Dale C.S. Destin| 268weather
July was a very wet month for Antigua. It was the wettest month for the year, thus far, by “miles”, the wettest month since May 2019 and the wettest July since 2011 with 177.3 mm (6.98 in) of rainfall. On record, it is the third wettest July dating back to 1928. Notwithstanding the well above normal rainfall, there has been a mixed effect on the droughts started back in April.
Droughts have eased or ended but the drought that matters most – the hydrological drought, continues. A hydrological drought speaks to shortfall on surface or subsurface water supply. In our case, surface catchments, such as Potworks Dam, remain dry or low with ground water levels also remaining low, although improved. Evidence of the continuing hydrological drought can be seen in the continuation of water rationing by Antigua Public Utilities Authority (APUA).

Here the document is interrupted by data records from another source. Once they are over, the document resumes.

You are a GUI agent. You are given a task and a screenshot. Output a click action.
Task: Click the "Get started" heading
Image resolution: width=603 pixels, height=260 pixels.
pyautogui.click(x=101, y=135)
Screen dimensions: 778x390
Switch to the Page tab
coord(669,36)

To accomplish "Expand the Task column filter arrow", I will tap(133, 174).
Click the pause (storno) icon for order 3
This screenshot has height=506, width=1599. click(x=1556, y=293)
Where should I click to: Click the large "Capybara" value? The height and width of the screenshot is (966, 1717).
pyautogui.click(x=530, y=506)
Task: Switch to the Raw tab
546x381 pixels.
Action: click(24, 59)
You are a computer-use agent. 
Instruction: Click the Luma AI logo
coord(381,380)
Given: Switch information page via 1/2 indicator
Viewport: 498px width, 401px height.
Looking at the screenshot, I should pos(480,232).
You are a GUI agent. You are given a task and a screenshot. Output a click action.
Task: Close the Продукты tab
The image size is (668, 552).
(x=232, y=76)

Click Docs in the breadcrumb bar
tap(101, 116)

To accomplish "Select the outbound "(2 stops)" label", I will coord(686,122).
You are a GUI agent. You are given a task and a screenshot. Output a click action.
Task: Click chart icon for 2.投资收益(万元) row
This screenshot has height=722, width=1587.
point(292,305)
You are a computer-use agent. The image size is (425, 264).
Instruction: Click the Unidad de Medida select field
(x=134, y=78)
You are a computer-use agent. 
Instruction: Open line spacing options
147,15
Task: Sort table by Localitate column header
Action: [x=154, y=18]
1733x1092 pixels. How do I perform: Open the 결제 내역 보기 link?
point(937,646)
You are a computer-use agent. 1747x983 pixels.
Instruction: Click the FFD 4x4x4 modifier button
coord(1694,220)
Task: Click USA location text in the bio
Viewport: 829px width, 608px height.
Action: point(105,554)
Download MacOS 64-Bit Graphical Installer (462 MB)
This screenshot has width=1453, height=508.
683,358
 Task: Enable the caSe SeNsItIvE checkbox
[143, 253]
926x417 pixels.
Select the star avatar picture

The agricultural and ecological droughts would have, at least, eased significantly or ended, with the bountiful rainfall in July. Meanwhile, the meteorological and socioeconomic droughts have eased to, at least, slight levels.
Normally, we get 100.3 mm (3.95 in) of rain in July. The total of 177.3 mm represents a surplus of 77.0 mm (3.03 in) or 77%. In other words, the rainfall for this July was 177% of normal or average. Only two other times this mark was exceeded, for the month – 2011 and 1963 with 216.7 mm and 224.8 mm (8.53 and 8.85 in) respectively.
The change in our rainfall fortune is linked to warmer than normal sea surface temperatures across the tropical North Atlantic and the transitioning of the Pacific to La Nina conditions.
The very wet July has also brought the rainfall total for the year to near normal. It is unclear what the last four plus months of the year will bring. Models surveyed indicate equal chance of below, near and above normal rainfall for August-December and for 2020.